Why domestic terrorists are so hard to police online



Domestic terrorism has proven to be more difficult for Big Tech companies to police online than foreign terrorism.

The big picture: That’s largely because the politics are harder. There’s more unity around the need to go after foreign extremists than domestic ones — and less danger of overreaching and provoking a backlash.

Flashback: When tech firms came together in 2017 to tackle foreign terrorism, the bipartisan view that ISIS was a serious national security threat allowed them to take blunt actions, often relying on automation, to weed out gruesome terrorist content without fear of political retribution if they inadvertently over-censored content.

Today, tackling domestic extremism is a politically-charged debate. It’s not always clear where the line is between a fringe group with protected free speech rights and a group that’s actively plotting attacks like the one on the Capitol.

“The reason companies are less likely to use sweeping automation is because the inventible overreach would mean they would be politically punished in a way that wasn’t true for ISIS,” says Alex Stamos, director of the Stanford Internet Observatory and former Facebook Chief Security Officer. “ISIS had no domestic constituency.”

“It would create a massive backlash and censorship that we haven’t seen on the Internet before,” says Mark Little, CEO and co-founder of disinformation tracking firm Kinzen.

Be smart: One of the key differences between ISIS and today’s domestic extremists is that being part of ISIS, a group that designates its members, is effectively illegal, says Stamos. Being a follower of a fringe-right group like QAnon or Proud Boys isn’t inherently illegal — they’ve done nothing wrong until they become a part of a violent or forceful conspiracy.

Case in point: Two QAnon supporters currently hold seats in Congress. One, Rep. Marjorie Taylor Greene of Georgia, was temporarily suspended by Twitter.

Driving the news: Social media firms are scrambling to crack down on domestic terrorist threats ahead of the inauguration and beyond, but experts say their efforts are only temporary solutions.

“There have been countless fact-checking and other efforts designed to rid social media of misinformation,” argues Ethan Zuckerman of the University of Massachusetts-Amherst. “They’re not going to work until the party and the major ideological amplifiers start explicitly renouncing these points of view.”

Instead of trying to narrowly target pieces of problematic content, as was the case with foreign terrorism, tech platforms are now trying to target and remove broad movements by relying on experts to study their behavior.

This requires much more human intelligence, tracking the movements of fringe groups at the ground level, as opposed to relying mostly on automation.

“In the past, egregious content could be detected using the same types of tools used to target spam or copyright infringement,” says Little, formerly a Twitter executive. But today, fringe actors will find a ways to continue adapting their language and techniques to avoid detection online, making this strategy less effective.

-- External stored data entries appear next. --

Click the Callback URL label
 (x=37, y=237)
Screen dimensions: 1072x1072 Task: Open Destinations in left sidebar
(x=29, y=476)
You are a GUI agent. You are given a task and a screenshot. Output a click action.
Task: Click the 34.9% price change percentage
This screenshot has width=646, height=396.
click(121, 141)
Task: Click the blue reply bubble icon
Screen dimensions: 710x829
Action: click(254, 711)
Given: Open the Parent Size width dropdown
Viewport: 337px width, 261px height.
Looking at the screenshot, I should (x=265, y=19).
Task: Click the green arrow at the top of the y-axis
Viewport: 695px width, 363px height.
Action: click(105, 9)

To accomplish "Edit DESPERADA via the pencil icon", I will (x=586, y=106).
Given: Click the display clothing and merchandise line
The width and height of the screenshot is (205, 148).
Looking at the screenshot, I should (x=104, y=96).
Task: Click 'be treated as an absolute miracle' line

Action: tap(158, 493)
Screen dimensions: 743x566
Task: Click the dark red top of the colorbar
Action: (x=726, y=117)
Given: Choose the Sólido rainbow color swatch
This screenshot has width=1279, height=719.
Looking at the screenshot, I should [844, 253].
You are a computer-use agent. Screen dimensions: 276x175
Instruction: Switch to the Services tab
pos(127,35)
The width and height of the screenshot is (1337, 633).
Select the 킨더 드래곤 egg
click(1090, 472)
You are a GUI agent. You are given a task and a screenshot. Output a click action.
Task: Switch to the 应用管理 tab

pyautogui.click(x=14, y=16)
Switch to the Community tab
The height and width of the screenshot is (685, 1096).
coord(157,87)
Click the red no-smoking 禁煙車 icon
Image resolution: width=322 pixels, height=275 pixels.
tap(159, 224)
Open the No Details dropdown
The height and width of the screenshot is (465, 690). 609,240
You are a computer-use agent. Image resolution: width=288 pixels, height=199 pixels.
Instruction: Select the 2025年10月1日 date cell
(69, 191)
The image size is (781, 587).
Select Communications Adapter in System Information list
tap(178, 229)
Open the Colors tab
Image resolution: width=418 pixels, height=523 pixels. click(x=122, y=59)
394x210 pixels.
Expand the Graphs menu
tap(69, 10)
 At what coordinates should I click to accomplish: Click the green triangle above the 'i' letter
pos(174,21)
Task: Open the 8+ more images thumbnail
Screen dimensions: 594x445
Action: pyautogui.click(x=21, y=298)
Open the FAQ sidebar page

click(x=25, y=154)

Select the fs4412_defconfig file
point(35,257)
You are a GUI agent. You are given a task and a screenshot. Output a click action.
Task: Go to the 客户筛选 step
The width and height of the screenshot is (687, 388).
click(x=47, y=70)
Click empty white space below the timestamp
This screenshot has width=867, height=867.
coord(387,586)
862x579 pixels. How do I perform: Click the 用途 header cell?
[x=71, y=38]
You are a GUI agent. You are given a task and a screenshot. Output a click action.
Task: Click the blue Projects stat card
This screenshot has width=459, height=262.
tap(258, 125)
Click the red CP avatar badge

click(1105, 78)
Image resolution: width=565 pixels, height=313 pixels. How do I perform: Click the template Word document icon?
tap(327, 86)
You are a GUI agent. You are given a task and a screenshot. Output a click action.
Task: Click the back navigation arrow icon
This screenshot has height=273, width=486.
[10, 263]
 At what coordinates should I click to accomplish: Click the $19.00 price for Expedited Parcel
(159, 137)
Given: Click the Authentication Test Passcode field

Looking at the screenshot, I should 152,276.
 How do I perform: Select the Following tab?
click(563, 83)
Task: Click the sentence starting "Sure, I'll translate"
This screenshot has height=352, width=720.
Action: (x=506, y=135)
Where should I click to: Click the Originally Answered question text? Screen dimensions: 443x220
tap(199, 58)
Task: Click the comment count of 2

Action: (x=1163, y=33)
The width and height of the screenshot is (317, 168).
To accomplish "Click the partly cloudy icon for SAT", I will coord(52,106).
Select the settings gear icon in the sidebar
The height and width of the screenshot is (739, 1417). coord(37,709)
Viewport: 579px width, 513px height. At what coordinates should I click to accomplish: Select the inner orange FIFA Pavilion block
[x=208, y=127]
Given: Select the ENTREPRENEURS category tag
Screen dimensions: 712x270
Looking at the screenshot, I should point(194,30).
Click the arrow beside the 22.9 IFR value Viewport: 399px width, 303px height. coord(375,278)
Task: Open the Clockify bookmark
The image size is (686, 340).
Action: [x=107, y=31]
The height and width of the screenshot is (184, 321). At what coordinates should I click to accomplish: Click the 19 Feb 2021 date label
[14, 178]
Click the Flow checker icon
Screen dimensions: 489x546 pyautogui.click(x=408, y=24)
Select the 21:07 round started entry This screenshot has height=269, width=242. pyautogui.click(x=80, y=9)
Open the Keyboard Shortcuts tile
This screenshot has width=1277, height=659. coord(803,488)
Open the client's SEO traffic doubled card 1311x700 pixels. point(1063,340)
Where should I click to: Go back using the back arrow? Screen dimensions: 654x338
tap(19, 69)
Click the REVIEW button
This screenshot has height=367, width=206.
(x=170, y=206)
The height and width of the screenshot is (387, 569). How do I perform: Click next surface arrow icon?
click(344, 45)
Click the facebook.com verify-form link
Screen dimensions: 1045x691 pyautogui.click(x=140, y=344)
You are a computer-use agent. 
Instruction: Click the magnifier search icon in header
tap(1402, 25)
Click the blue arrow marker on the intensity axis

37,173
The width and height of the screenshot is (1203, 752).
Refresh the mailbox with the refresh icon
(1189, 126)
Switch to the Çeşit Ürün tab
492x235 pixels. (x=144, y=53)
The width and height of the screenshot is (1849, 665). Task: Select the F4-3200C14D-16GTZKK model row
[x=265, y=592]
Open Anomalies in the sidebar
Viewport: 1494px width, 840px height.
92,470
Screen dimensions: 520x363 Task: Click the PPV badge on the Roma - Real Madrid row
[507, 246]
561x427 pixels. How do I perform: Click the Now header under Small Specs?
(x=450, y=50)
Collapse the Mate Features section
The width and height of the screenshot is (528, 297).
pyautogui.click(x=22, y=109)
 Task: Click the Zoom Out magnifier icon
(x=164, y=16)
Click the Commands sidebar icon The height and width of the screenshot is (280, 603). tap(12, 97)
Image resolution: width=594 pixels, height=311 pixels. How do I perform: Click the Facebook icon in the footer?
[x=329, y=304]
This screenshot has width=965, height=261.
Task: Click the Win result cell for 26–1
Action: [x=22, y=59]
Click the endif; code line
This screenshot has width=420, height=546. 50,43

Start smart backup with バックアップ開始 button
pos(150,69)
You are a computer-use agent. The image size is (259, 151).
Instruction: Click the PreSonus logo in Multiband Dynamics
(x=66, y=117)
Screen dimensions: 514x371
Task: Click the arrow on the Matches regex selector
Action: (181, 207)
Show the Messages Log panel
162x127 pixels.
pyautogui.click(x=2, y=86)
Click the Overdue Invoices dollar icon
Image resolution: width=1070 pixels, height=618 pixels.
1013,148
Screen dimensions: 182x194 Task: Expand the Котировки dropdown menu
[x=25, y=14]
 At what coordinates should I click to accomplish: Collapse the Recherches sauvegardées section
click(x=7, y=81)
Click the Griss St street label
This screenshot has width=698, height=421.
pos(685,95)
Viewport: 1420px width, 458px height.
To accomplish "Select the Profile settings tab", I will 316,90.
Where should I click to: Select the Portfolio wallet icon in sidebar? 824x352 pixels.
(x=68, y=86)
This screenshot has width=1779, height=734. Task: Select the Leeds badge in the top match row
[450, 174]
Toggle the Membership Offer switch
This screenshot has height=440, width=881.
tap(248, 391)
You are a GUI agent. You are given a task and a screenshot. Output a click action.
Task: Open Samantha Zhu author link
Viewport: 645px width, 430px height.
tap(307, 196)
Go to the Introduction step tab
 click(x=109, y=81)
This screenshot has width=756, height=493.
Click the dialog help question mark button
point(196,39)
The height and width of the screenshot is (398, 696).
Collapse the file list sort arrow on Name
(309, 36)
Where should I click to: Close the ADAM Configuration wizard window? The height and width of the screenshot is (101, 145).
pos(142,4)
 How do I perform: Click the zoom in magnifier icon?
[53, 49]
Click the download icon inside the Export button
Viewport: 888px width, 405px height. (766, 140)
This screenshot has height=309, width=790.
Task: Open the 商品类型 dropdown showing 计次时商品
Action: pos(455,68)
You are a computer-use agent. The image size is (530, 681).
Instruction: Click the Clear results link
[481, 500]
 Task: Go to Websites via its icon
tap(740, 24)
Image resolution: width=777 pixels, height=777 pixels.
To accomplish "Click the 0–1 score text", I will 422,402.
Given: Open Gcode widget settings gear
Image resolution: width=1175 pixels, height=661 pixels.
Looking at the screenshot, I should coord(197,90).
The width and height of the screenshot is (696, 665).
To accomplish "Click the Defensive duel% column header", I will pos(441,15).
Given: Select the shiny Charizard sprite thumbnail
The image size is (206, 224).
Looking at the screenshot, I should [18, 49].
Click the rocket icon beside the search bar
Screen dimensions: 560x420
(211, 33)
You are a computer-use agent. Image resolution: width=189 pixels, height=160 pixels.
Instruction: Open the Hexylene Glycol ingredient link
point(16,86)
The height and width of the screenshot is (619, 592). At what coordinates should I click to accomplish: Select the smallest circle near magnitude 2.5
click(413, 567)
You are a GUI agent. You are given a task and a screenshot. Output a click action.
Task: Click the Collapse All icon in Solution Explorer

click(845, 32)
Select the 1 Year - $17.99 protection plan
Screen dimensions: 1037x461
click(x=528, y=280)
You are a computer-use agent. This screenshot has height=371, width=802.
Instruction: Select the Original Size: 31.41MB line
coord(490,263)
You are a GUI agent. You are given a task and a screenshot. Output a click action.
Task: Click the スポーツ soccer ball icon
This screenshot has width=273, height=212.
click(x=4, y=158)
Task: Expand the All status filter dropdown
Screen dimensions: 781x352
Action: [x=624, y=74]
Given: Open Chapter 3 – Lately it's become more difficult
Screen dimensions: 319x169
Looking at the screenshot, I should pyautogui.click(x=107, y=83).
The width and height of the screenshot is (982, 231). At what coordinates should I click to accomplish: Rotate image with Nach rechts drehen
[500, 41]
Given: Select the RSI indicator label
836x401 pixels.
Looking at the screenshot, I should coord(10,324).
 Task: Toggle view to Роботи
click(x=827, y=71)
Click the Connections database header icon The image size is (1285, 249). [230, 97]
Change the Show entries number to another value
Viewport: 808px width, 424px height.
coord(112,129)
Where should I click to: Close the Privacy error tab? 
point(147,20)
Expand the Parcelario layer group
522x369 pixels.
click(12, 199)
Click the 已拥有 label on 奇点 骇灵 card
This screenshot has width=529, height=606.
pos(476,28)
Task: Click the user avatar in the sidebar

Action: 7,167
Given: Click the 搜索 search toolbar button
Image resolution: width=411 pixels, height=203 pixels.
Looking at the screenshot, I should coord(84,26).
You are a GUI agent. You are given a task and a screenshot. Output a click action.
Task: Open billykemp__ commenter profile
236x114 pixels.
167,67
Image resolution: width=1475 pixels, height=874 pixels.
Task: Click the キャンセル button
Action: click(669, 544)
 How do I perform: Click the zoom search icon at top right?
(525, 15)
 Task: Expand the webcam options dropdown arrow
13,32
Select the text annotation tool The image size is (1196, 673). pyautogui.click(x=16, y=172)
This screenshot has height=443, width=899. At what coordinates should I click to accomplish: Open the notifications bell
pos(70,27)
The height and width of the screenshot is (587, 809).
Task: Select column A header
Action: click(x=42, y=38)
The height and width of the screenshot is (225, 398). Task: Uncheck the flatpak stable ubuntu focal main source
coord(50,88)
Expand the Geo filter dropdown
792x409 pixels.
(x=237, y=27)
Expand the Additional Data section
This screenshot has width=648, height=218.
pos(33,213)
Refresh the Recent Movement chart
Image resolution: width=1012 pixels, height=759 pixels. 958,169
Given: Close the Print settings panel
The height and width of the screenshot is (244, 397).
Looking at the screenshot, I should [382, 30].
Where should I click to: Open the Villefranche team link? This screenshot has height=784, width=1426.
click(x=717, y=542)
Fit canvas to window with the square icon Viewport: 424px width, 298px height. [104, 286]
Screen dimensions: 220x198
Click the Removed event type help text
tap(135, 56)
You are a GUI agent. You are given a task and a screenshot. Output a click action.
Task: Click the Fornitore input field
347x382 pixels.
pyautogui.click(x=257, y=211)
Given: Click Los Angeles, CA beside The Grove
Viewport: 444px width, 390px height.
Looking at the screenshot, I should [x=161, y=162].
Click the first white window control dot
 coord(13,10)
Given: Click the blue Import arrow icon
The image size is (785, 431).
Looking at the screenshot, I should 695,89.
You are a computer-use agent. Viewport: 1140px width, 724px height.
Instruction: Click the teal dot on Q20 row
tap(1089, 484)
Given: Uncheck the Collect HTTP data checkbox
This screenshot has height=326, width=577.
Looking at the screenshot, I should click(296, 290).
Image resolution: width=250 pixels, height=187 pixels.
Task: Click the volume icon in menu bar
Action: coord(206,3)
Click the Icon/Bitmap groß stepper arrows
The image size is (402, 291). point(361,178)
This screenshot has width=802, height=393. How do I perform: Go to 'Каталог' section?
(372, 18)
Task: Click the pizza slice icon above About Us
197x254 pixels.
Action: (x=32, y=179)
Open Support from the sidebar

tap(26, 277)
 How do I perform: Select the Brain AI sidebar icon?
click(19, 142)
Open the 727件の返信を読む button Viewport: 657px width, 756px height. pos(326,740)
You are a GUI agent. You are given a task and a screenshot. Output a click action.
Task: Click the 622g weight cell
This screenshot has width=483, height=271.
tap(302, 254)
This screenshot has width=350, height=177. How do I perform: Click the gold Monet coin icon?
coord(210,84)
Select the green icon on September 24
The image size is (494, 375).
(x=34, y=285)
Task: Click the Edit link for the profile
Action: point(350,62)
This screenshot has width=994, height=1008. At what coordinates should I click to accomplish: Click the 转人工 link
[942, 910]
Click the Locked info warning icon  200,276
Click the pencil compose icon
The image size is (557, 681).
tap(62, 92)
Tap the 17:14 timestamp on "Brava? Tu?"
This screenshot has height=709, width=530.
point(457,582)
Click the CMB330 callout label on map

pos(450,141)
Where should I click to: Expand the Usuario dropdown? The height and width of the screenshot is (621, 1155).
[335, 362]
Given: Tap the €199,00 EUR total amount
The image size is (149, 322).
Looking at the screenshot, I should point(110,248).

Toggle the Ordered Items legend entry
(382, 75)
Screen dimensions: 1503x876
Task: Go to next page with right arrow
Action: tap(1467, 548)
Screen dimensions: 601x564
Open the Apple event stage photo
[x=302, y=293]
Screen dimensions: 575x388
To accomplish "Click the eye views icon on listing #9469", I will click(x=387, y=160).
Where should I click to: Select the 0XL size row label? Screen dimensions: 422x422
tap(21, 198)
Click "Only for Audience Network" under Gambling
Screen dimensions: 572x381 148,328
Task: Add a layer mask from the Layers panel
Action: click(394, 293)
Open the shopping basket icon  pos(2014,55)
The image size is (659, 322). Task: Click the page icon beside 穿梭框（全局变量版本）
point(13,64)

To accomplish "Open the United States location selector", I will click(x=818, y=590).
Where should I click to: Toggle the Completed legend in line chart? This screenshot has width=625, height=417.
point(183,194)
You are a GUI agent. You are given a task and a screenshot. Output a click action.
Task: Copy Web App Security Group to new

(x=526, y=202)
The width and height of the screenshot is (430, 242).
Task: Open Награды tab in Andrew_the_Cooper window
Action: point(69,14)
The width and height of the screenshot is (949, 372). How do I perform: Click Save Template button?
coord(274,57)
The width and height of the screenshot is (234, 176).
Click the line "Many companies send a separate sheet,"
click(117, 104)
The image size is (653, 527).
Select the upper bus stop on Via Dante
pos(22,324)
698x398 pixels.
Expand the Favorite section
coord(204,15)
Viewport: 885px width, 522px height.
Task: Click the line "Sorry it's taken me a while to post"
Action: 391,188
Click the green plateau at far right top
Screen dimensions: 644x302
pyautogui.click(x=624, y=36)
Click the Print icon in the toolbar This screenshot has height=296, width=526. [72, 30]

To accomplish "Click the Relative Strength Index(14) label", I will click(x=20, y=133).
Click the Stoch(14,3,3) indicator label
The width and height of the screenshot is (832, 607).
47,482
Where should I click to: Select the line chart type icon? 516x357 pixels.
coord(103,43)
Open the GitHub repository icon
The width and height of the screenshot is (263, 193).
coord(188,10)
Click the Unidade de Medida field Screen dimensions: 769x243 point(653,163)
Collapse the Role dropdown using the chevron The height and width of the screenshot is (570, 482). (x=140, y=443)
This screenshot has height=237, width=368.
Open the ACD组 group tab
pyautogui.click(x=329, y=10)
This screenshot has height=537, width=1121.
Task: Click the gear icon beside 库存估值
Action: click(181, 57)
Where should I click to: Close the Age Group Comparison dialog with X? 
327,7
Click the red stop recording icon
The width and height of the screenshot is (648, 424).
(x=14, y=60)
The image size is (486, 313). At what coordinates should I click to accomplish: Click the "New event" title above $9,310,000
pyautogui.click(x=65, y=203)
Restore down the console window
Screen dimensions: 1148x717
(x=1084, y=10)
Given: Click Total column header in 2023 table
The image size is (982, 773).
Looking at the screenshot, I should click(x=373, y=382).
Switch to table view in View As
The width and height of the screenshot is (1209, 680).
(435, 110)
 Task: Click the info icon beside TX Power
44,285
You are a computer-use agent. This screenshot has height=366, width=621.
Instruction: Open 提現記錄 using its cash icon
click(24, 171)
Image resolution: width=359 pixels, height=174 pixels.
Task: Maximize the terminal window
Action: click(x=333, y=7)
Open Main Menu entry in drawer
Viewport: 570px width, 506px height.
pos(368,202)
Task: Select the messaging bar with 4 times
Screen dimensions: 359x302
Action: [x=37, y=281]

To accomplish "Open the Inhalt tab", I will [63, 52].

For example, participants within the fringe anarchist Boogaloo movement will change the terms they use to refer to themselves online to avoid detection, per Little.

The QAnon conspiracy continuously reinvents itself to keep people hooked, says Little’s colleague Shane Creevey, head of editorial for Kinzen.

One example he notes is when the movement attached itself to the #SavetheChildren hashtag, making it harder to take action on the movement without inadvertently cracking down on good speech.

The big picture: Even when big tech companies do take action on these types of movements — Twitter and Facebook have both effectively banned QAnon — the lack of industry-wide coordination around the issue means fringe movements can easily migrate to smaller platforms, and often darker corners of the web.

One solution would be for tech companies to create a coalition to address domestic extremism specifically, similar to the one they aimed originally at foreign terrorists in 2017 with the creation of Global Internet Forum to Counter Terrorism (GIFCT).

GIFCT relies on large platforms to share information, including graphic images, memes, videos, etc. about terrorist threats with smaller digital players to effectively keep terrorist content off of the internet. The smaller companies are able to use AI to match bad imagery to content as it is uploaded and block it before it gets any views.

No such coalition exists in the same fashion today for white supremacy, although the big platforms are in regular touch with each other and law enforcement on this issue.

What to watch: Sources say *the Trump administration’s threat of unilateral action against Big Tech companies* spooked them out of taking bolder stances on fringe right extremism.

But Stamos says the Biden administration is less likely to abuse its power in the same way. “I expect them to use their investigative power on real policy issues, not because they dislike moderation decisions.”

The bottom line: When it comes to domestic terrorism, “You can’t solve this with an algorithm,” says Little.